Until about 2013, Booth-Marian Pritchett usually operated at its capacity of 50 students. Increasingly, however, the old space felt cramped, with a small cafeteria, small classrooms, and an on-site childcare center that couldn’t accommodate all the students’ babies. There was also a need for more of the wraparound services for the students the Salvation Army provides.  

That’s when the Salvation Army decided to start fundraising for a new community center in West Boise that would include more spacious and up-to-date school facilities that could double enrollment, as well as a larger childcare center. 

The Salvation Army succeeded in raising more than $9.5 million to get the Booth Campus facility built. “Many very dedicated people poured their heart and soul into this,” said Hillary Betz, who at the time was the Salvation Army’s development director, and now is a program officer at the J.A. and Kathryn Albertson Foundation.  

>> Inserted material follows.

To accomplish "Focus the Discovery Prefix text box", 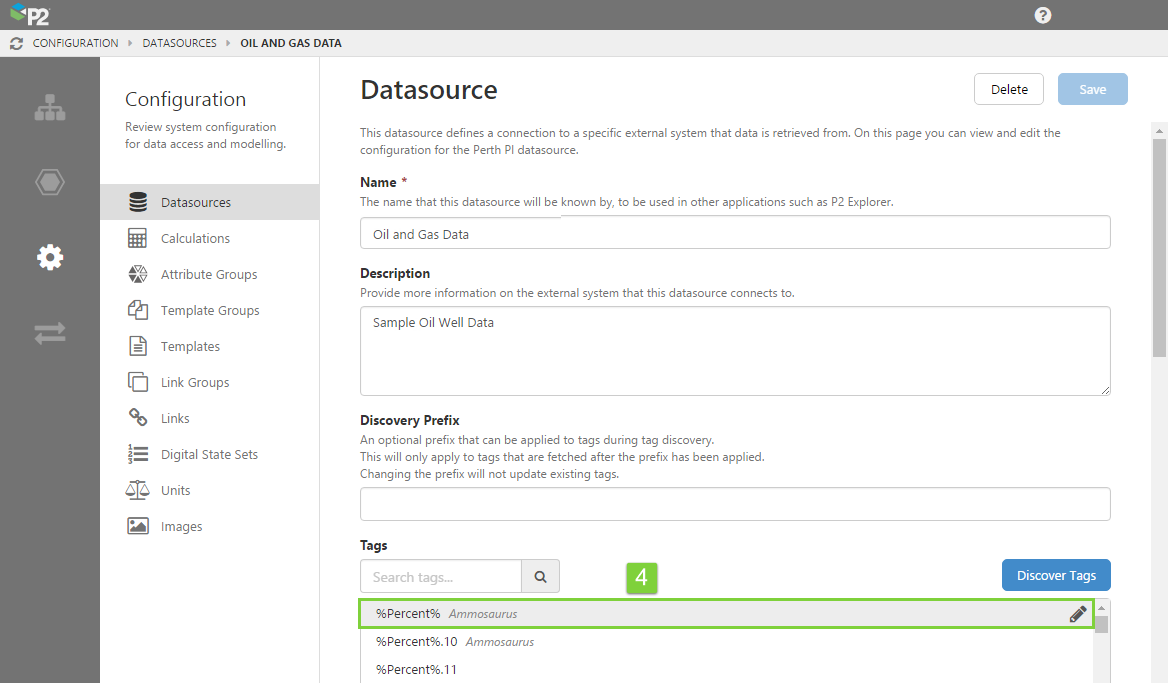I will tap(735, 504).
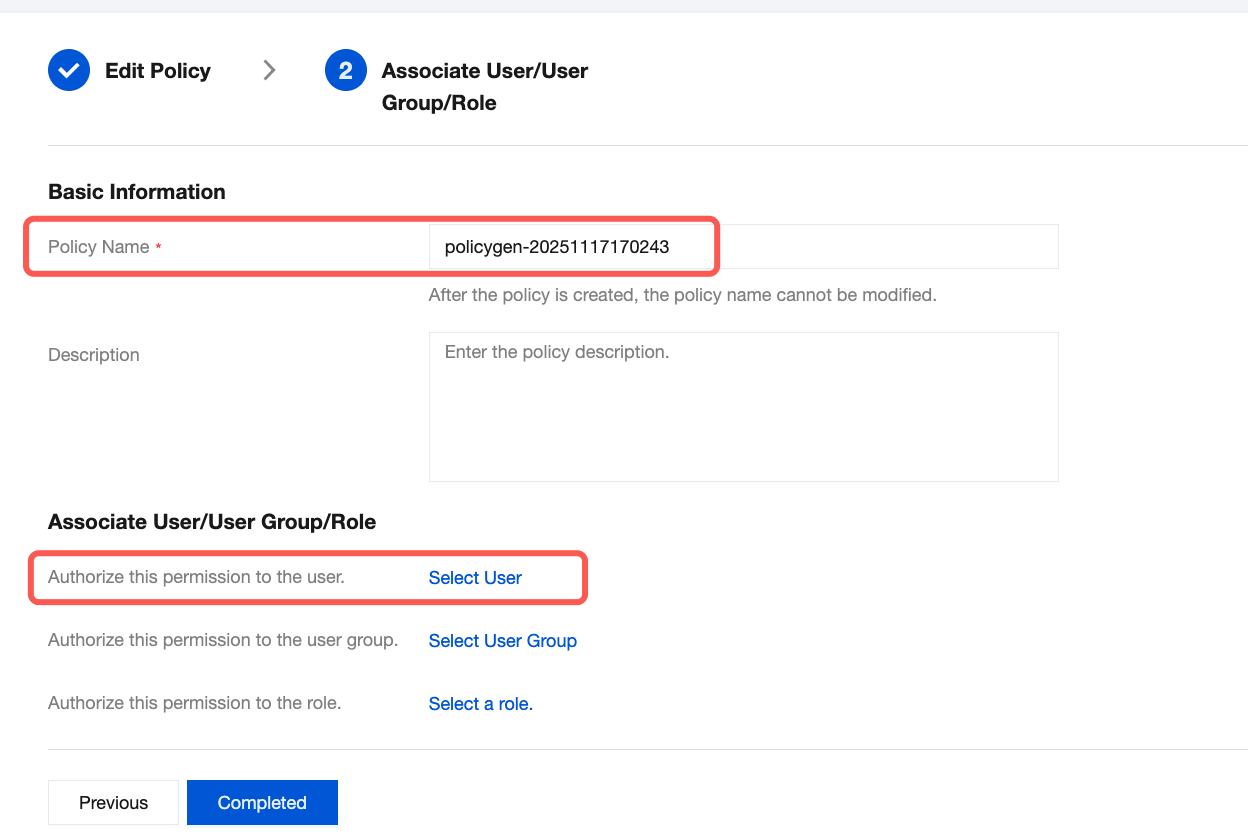The image size is (1248, 838).
Task: Click the blue Completed button
Action: pyautogui.click(x=262, y=803)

“The community through its generosity demonstrated deep support of the program and what it has provided for so many years,” Betz said. “To help young mothers and fathers get educated and off on the right foot.” 

Give Me Something Good to Read is displayed on a window in a classroom
“Give Me Something Good to Read” is displayed on a classroom window.

A major wrench was thrown into the planning when the Boise School District decided to close Booth-Marian Pritchett. It had begun phasing out the program, and all students had moved to online learning even before the COVID-19 pandemic struck.  

It didn’t take long for Hedden-Nicely and Bergstrom to decide to try the charter route. They haven’t regretted that decision for a moment. 

“Sometimes when a door closes a window opens,” said Patricia Kempthorne, who chairs Cardinal Academy’s board of directors. “What has come out of this is just wonderful. It is a terrific opportunity to help these young parents and to provide all the resources necessary to build strong families.” 

As soon as BSD began scaling back the Booth-Marian Pritchett program, Hedden-Nicely began thinking about applying to open a charter school. But the amount of paperwork and logistical planning involved seemed daunting to her. But then Betz told her about Bluum’s fellowship for aspiring charter leaders, and the expertise and coaching Bluum could provide, and she decided to take the plunge. 

“I feel the charter model works so much better for a program like this than being under a district, which is less flexible,” Hedden-Nicely said. She and Bergstrom have found ways to overcome challenges that seemed insurmountable in their previous situation. 

One of the most important is providing transportation for all Cardinal Students to the school, an expensive but vital commitment. “Whatever it takes we will make it happen,” Bergstrom said. “Some of the more rural areas of Ada County, places like Kuna and Star, just being able to get those students and bring them here will be an effective way to expand our reach.”